There are many causes for the killings in Uganda but the main reason is the regimes of the power hungry Milton Obote and the infamous Idi Amin. They have both caused violence and a lot of bloodshed. Obote became prime minister in 1962 and in 1966 he suspended the constitution, removed the ceremonial and vice president and maintained all government powers. Uganda became a republic in 1967 which gave the president even more power. Obote's government also had a military led by Commander Idi Amin. Amin declared himself president, got rid of the parliament and altered the constitution to give him absolute power. Amin's rule caused economic decline, social disintegration and human rights violations. The Acholi and Langi tribes were especially targeted of his political persecution because they had supported Obote and were in his army. It's estimated that more than 100,000 Ugandans had been murdered and more than 80,000 were forced to leave the country.

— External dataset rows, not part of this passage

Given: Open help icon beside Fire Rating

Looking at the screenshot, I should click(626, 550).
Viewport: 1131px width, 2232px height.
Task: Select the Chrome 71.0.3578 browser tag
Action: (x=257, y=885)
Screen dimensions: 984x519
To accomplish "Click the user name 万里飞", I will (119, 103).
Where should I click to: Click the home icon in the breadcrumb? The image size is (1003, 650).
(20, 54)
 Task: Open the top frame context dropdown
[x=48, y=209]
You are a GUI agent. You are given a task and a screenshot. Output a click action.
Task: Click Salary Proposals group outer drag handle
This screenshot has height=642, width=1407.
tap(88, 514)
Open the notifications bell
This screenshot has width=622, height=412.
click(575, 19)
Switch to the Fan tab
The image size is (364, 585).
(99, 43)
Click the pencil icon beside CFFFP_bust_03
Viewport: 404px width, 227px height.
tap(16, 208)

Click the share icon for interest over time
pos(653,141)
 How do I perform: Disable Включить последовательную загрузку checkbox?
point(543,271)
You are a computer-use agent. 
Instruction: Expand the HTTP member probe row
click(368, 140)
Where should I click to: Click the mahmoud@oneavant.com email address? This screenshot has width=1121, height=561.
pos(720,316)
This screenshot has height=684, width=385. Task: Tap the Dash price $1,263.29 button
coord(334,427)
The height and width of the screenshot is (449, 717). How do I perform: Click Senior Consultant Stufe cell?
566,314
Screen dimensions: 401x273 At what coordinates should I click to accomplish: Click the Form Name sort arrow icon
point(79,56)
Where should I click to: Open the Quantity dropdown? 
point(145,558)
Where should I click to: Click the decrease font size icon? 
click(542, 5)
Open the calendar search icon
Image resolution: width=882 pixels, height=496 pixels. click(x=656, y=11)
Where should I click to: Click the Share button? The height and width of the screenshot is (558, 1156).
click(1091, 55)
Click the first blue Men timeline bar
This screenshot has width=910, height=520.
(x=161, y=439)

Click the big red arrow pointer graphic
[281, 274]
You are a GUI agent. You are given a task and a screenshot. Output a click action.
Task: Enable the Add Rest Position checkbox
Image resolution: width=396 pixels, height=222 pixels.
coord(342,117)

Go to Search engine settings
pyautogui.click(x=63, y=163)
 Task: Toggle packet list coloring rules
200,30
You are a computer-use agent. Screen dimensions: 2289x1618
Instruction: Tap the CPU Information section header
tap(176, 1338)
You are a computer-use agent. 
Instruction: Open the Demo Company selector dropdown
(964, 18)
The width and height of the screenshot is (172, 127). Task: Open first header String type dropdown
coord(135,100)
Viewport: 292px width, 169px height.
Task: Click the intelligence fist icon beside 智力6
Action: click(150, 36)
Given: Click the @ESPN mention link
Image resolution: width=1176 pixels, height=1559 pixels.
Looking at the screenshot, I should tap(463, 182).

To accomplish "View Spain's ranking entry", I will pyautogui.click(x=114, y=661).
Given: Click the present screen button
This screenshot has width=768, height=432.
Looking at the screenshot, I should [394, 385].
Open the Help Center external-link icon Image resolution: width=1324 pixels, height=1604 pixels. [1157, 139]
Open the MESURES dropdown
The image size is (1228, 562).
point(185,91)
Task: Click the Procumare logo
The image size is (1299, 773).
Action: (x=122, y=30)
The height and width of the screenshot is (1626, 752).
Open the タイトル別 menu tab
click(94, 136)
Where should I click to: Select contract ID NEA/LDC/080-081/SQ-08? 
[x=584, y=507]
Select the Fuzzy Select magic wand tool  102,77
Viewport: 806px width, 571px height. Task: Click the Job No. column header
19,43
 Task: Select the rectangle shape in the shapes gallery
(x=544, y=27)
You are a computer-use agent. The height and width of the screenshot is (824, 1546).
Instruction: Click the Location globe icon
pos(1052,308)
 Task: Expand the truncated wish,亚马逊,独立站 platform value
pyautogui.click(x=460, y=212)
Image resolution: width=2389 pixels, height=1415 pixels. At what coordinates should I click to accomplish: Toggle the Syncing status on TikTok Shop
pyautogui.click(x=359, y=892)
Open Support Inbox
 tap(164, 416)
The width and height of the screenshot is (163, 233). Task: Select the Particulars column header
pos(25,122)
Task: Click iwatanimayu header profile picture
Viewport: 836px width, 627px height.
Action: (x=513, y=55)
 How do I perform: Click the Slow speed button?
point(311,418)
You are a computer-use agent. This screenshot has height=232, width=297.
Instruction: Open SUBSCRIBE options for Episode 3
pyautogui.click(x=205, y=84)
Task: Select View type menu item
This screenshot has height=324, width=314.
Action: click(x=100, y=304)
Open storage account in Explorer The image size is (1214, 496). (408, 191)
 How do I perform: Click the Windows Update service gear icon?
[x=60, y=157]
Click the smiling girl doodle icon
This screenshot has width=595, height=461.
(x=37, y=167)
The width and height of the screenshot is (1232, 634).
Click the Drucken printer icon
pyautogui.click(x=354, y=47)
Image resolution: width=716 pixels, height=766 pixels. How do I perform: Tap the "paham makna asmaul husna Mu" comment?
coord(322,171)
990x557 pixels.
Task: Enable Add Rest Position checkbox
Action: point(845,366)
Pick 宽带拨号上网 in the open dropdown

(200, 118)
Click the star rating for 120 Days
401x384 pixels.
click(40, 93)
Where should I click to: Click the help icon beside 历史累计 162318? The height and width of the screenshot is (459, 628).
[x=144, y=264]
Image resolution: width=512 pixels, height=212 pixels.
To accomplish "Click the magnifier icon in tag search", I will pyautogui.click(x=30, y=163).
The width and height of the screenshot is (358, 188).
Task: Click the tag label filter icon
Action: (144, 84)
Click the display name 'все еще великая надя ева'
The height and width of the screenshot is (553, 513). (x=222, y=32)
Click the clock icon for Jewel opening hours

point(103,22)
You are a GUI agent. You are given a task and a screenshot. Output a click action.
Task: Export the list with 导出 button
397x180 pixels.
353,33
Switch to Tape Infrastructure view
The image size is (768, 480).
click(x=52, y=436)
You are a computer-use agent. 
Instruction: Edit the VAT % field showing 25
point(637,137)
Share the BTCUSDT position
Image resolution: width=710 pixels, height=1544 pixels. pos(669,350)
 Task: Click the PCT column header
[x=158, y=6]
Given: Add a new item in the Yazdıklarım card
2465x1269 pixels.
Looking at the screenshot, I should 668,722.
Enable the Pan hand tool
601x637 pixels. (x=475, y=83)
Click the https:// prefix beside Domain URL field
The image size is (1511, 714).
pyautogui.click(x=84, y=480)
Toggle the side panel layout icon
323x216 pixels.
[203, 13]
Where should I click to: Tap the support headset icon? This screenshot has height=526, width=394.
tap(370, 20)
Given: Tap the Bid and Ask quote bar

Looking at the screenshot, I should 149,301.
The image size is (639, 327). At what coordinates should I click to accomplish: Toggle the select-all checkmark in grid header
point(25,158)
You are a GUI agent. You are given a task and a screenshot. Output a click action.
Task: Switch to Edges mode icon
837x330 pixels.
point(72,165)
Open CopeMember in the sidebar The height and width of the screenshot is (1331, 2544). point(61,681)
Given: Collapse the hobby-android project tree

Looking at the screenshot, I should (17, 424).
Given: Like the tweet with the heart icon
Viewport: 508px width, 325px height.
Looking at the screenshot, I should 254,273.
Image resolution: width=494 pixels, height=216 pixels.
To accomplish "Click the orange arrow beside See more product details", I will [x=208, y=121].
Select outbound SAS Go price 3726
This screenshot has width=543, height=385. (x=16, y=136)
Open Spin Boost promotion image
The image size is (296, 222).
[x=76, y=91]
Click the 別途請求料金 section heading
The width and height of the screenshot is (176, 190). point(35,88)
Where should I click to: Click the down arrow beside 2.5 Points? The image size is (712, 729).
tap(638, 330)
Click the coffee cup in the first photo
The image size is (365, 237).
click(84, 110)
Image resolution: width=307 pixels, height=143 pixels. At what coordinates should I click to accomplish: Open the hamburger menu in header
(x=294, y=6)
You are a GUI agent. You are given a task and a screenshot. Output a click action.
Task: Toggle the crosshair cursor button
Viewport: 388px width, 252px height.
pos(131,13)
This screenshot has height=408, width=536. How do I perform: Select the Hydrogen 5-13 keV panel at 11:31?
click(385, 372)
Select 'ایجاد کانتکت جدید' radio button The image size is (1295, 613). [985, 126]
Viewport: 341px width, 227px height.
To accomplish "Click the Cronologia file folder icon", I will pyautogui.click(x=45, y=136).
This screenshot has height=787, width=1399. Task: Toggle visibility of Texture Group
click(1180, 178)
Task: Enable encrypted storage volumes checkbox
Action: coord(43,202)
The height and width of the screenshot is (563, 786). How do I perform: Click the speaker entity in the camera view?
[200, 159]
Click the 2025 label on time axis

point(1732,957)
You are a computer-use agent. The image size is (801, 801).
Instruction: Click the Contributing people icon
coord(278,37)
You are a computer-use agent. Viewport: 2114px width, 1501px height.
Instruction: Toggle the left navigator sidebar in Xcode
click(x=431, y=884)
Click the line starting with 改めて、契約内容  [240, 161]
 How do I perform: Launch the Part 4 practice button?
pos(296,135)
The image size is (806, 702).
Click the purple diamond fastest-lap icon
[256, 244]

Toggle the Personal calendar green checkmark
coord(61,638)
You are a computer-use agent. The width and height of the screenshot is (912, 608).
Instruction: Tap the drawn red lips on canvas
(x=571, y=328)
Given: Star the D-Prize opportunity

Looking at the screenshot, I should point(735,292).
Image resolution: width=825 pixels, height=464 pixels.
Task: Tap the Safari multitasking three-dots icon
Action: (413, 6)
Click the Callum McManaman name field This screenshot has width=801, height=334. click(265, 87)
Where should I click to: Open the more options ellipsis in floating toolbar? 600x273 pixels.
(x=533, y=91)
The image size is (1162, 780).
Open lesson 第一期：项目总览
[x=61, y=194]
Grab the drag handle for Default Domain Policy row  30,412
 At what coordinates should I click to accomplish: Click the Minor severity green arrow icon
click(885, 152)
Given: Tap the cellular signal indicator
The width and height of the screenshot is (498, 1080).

By 1984 about a quarter of a million Ugandans were living in exile as refugees. After Amin's removal, Obote ruled until July 27, 1985. Under his rule, the security forces had one of the world's worst human rights record. After Obote fled to Zambia, massive human rights violations continued as the Okello government murdered civilians in order to destroy the National Resistance Army's (NRA) support. The entire society was being destroyed physically, culturally, socially and economically.
Lord's Resistance Army
Between 1986 and 2006 the vicious LRA (Lord's Resistance Army) killed tens of thousands of people in northern Uganda. They also abducted thousands of children to serve as soldiers and slaves. Over 25,000 children were abducted and forced to kill their friends and relatives. Every night 40,000 kids would flee their homes in the rural areas to escape abduction, torture or murder by LRA. Also, approximately 1.8 million Ugandans were displaced. Since 1996, the government has herded more than 1.6 million people into the internal displaced persons (IPD) camps. In the last 10 years, residents of northern Uganda have been forcibly moved by the government from their homes and into "displacement" camps - referred to as "death camps" or "concentration camps". Fortunately there haven't been any LRA attacks since August 2006 so the former internally displaced persons have been able to return.